St. Mary's Law Journal


W. Wendell Hall


This Article presents a substantial and comprehensive update of the standards of review applied by Texas appellate courts. It focuses on appellate standards for reviewing trial court rulings on pretrial, trial, and posttrial proceedings. Standards of review distribute power within the judicial branch by defining the relationship between trial and appellate courts. These standards “frame the issues, define the depth of review, assign power among judicial actors, and declare the proper materials to review.” Sometimes a trial court’s errors are so egregious and harmful that reversing the trial court is relatively simple.

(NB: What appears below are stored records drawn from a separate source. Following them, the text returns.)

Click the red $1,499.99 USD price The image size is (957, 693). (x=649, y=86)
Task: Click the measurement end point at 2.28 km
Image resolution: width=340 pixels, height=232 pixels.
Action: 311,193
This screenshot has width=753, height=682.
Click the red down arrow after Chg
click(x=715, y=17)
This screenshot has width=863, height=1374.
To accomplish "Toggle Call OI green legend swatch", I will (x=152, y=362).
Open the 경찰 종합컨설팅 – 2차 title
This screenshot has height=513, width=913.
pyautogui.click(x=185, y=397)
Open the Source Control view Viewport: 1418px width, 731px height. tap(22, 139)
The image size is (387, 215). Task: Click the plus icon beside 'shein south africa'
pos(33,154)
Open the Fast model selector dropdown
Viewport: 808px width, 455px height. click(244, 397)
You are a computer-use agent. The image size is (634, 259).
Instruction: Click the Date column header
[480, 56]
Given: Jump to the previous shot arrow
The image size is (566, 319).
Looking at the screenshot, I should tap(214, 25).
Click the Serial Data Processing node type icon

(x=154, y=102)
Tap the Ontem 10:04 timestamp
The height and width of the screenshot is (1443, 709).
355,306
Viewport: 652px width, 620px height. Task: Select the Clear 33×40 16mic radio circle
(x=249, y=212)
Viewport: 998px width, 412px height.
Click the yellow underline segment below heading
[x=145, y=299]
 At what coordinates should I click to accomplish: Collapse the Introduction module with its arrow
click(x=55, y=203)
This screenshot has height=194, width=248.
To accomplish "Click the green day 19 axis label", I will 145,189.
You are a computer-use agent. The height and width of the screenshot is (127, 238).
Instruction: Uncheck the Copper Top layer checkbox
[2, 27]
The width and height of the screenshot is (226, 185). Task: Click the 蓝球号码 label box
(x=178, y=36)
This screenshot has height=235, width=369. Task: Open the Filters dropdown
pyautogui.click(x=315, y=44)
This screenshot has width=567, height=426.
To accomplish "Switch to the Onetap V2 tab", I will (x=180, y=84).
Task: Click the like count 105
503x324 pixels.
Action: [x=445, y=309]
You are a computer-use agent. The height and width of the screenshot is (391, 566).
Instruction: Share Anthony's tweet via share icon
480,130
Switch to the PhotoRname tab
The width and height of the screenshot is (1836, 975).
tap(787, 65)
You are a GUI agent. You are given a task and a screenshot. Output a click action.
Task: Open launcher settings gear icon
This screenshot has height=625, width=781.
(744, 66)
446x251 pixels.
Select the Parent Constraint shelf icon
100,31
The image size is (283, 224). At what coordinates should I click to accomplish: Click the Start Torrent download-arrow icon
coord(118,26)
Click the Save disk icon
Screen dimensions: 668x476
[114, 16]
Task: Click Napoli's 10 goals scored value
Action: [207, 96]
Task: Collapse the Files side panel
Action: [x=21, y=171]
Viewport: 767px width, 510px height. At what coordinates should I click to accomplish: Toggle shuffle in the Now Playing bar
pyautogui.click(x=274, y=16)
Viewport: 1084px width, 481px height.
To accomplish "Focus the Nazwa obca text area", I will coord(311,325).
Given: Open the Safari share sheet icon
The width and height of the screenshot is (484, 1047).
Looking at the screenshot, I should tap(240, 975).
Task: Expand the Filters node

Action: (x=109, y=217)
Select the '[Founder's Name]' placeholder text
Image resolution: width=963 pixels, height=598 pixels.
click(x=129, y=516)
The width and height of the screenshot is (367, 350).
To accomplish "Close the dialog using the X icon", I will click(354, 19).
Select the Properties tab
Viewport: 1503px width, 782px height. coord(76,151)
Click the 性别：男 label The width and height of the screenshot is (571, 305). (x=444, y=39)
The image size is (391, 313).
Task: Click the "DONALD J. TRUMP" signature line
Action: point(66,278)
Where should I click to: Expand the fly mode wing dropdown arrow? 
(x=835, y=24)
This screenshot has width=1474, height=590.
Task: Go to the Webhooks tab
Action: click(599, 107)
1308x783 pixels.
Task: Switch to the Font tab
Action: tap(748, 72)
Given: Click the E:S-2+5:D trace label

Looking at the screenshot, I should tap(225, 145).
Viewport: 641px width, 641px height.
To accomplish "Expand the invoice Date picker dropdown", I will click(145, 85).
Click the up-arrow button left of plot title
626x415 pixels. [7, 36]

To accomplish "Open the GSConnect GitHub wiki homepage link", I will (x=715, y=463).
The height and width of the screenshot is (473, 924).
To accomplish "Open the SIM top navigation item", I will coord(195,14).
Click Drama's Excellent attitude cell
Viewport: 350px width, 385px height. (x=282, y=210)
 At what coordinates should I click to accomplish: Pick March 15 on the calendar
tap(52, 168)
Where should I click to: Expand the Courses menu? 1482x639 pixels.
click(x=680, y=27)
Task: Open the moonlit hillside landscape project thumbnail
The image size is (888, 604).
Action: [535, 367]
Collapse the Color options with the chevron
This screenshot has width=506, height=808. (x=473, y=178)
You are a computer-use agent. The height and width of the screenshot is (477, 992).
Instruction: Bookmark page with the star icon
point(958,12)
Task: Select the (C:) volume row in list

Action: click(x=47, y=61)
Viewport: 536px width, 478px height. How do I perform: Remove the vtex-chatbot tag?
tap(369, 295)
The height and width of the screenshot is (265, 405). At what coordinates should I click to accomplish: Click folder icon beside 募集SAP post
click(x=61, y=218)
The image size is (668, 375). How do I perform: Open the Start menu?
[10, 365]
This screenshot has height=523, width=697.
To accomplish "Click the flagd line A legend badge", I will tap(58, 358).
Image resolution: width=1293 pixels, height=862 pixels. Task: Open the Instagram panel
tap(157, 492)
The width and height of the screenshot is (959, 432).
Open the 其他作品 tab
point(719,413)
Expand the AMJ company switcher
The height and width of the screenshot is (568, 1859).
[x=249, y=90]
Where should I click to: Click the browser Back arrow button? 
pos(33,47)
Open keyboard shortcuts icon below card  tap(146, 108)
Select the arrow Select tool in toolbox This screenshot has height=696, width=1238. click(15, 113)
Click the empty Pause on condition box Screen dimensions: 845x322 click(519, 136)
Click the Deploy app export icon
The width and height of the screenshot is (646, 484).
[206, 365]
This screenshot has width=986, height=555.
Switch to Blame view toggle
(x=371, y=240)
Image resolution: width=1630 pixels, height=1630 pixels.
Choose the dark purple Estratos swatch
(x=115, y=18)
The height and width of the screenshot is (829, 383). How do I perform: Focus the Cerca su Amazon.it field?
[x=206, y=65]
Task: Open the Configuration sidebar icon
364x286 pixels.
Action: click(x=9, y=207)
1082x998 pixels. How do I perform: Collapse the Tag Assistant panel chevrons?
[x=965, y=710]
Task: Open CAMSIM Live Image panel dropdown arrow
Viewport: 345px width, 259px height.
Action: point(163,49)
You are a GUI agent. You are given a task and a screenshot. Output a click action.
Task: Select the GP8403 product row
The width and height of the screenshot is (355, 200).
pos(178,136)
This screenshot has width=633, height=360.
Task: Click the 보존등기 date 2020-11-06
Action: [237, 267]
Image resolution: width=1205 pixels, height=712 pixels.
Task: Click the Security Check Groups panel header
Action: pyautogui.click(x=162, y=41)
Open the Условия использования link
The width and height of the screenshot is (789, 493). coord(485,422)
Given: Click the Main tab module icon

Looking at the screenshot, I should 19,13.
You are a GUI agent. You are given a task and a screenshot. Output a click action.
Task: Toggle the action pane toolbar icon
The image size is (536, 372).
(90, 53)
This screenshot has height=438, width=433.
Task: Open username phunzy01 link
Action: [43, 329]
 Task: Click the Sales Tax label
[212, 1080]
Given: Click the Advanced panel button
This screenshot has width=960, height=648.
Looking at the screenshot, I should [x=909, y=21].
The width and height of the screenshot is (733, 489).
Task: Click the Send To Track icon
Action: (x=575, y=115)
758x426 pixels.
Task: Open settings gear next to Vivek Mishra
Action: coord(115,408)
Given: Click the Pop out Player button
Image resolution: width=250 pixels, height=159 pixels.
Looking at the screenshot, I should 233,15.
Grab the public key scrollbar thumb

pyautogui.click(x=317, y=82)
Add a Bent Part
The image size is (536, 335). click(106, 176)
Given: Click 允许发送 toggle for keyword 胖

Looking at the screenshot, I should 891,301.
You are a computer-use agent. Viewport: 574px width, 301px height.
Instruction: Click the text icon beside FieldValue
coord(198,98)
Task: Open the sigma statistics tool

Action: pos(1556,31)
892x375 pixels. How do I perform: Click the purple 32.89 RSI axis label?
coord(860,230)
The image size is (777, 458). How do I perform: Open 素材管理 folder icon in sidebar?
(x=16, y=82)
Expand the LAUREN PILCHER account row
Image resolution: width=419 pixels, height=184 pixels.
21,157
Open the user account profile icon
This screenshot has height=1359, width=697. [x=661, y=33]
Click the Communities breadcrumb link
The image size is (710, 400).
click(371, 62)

When the trial court’s error is only marginal and its harmful effect is difficult to demonstrate, however, the likelihood of reversal becomes remote. Applying the appropriate standard of review to the proper scope of review to show error or lack of error is an essential prerequisite to success on appeal. Equally important to success on appeal is a forceful and persuasive brief which demonstrates the harmfulness or harmlessness of the error. While standards of review are, by their very nature, imprecise, they identify the fundamental questions for the reviewing court and narrow the focus of those questions for the court. Without identification and application of the standard, an appellate brief will not present a persuasive argument. Although there are no guarantees of a successful outcome in the appellate process, the appellate advocate will be most effective when they focus on the applicable standard of review. They must demonstrate for the appellate court how that standard, as applied to the scope of review, mandates the result the appellant advocates.